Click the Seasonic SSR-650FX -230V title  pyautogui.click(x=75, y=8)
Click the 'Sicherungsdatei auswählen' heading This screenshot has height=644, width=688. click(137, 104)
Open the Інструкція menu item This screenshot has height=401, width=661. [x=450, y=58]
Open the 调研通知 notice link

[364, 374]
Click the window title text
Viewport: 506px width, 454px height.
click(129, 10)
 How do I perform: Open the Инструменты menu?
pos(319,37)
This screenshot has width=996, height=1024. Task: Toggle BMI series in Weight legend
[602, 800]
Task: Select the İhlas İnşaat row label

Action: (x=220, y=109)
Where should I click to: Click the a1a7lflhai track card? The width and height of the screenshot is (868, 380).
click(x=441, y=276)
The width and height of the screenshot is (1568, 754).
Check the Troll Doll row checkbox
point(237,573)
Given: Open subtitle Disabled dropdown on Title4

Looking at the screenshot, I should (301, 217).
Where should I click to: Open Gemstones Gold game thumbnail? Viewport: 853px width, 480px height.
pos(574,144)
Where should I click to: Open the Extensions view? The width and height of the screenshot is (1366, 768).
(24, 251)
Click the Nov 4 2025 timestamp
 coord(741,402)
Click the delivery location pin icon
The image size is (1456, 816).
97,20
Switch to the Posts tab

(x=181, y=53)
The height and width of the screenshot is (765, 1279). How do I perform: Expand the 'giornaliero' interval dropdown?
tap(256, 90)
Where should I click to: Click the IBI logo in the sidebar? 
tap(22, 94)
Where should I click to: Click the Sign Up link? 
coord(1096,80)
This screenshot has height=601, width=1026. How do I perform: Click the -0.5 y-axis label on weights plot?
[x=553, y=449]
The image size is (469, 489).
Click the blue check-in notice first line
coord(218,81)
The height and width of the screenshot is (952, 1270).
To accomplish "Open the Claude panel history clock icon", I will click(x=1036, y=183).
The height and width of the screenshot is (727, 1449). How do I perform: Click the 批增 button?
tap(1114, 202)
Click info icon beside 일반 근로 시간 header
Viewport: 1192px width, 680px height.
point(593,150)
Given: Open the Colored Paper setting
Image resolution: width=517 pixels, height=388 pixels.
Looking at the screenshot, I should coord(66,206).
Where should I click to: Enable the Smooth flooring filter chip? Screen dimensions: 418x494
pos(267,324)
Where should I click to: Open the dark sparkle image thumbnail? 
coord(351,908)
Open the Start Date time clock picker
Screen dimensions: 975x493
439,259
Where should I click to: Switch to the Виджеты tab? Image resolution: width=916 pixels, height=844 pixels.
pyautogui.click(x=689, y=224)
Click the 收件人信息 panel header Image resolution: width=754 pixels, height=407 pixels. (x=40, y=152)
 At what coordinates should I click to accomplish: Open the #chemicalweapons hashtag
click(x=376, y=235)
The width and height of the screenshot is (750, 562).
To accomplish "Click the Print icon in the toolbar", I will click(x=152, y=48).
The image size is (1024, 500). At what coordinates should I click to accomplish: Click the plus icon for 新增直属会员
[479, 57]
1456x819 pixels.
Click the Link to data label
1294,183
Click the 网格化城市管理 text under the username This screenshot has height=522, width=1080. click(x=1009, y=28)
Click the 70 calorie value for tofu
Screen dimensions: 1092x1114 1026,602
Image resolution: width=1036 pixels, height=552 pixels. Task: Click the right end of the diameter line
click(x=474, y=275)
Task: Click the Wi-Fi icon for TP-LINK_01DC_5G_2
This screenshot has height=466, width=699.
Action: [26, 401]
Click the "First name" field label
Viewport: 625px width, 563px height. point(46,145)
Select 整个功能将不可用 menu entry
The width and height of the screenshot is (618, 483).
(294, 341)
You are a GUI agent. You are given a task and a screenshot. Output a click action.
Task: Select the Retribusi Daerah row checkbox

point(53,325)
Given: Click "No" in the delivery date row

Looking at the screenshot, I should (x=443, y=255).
###
▶ _INSTRUCTIONS FOR THE TASK_:
Can you print every record above again, word for word and in the same order?

▶ _COMPLETE OUTPUT_:
Click the Seasonic SSR-650FX -230V title  pyautogui.click(x=75, y=8)
Click the 'Sicherungsdatei auswählen' heading This screenshot has height=644, width=688. click(137, 104)
Open the Інструкція menu item This screenshot has height=401, width=661. [x=450, y=58]
Open the 调研通知 notice link

[364, 374]
Click the window title text
Viewport: 506px width, 454px height.
click(129, 10)
 How do I perform: Open the Инструменты menu?
pos(319,37)
This screenshot has width=996, height=1024. Task: Toggle BMI series in Weight legend
[602, 800]
Task: Select the İhlas İnşaat row label

Action: (x=220, y=109)
Where should I click to: Click the a1a7lflhai track card? The width and height of the screenshot is (868, 380).
click(x=441, y=276)
The width and height of the screenshot is (1568, 754).
Check the Troll Doll row checkbox
point(237,573)
Given: Open subtitle Disabled dropdown on Title4

Looking at the screenshot, I should (301, 217).
Where should I click to: Open Gemstones Gold game thumbnail? Viewport: 853px width, 480px height.
pos(574,144)
Where should I click to: Open the Extensions view? The width and height of the screenshot is (1366, 768).
(24, 251)
Click the Nov 4 2025 timestamp
 coord(741,402)
Click the delivery location pin icon
The image size is (1456, 816).
97,20
Switch to the Posts tab

(x=181, y=53)
The height and width of the screenshot is (765, 1279). How do I perform: Expand the 'giornaliero' interval dropdown?
tap(256, 90)
Where should I click to: Click the IBI logo in the sidebar? 
tap(22, 94)
Where should I click to: Click the Sign Up link? 
coord(1096,80)
This screenshot has height=601, width=1026. How do I perform: Click the -0.5 y-axis label on weights plot?
[x=553, y=449]
The image size is (469, 489).
Click the blue check-in notice first line
coord(218,81)
The height and width of the screenshot is (952, 1270).
To accomplish "Open the Claude panel history clock icon", I will click(x=1036, y=183).
The height and width of the screenshot is (727, 1449). How do I perform: Click the 批增 button?
tap(1114, 202)
Click info icon beside 일반 근로 시간 header
Viewport: 1192px width, 680px height.
point(593,150)
Given: Open the Colored Paper setting
Image resolution: width=517 pixels, height=388 pixels.
Looking at the screenshot, I should coord(66,206).
Where should I click to: Enable the Smooth flooring filter chip? Screen dimensions: 418x494
pos(267,324)
Where should I click to: Open the dark sparkle image thumbnail? 
coord(351,908)
Open the Start Date time clock picker
Screen dimensions: 975x493
439,259
Where should I click to: Switch to the Виджеты tab? Image resolution: width=916 pixels, height=844 pixels.
pyautogui.click(x=689, y=224)
Click the 收件人信息 panel header Image resolution: width=754 pixels, height=407 pixels. (x=40, y=152)
 At what coordinates should I click to accomplish: Open the #chemicalweapons hashtag
click(x=376, y=235)
The width and height of the screenshot is (750, 562).
To accomplish "Click the Print icon in the toolbar", I will click(x=152, y=48).
The image size is (1024, 500). At what coordinates should I click to accomplish: Click the plus icon for 新增直属会员
[479, 57]
1456x819 pixels.
Click the Link to data label
1294,183
Click the 网格化城市管理 text under the username This screenshot has height=522, width=1080. click(x=1009, y=28)
Click the 70 calorie value for tofu
Screen dimensions: 1092x1114 1026,602
Image resolution: width=1036 pixels, height=552 pixels. Task: Click the right end of the diameter line
click(x=474, y=275)
Task: Click the Wi-Fi icon for TP-LINK_01DC_5G_2
This screenshot has height=466, width=699.
Action: [26, 401]
Click the "First name" field label
Viewport: 625px width, 563px height. point(46,145)
Select 整个功能将不可用 menu entry
The width and height of the screenshot is (618, 483).
(294, 341)
You are a GUI agent. You are given a task and a screenshot. Output a click action.
Task: Select the Retribusi Daerah row checkbox

point(53,325)
Given: Click "No" in the delivery date row

Looking at the screenshot, I should (x=443, y=255).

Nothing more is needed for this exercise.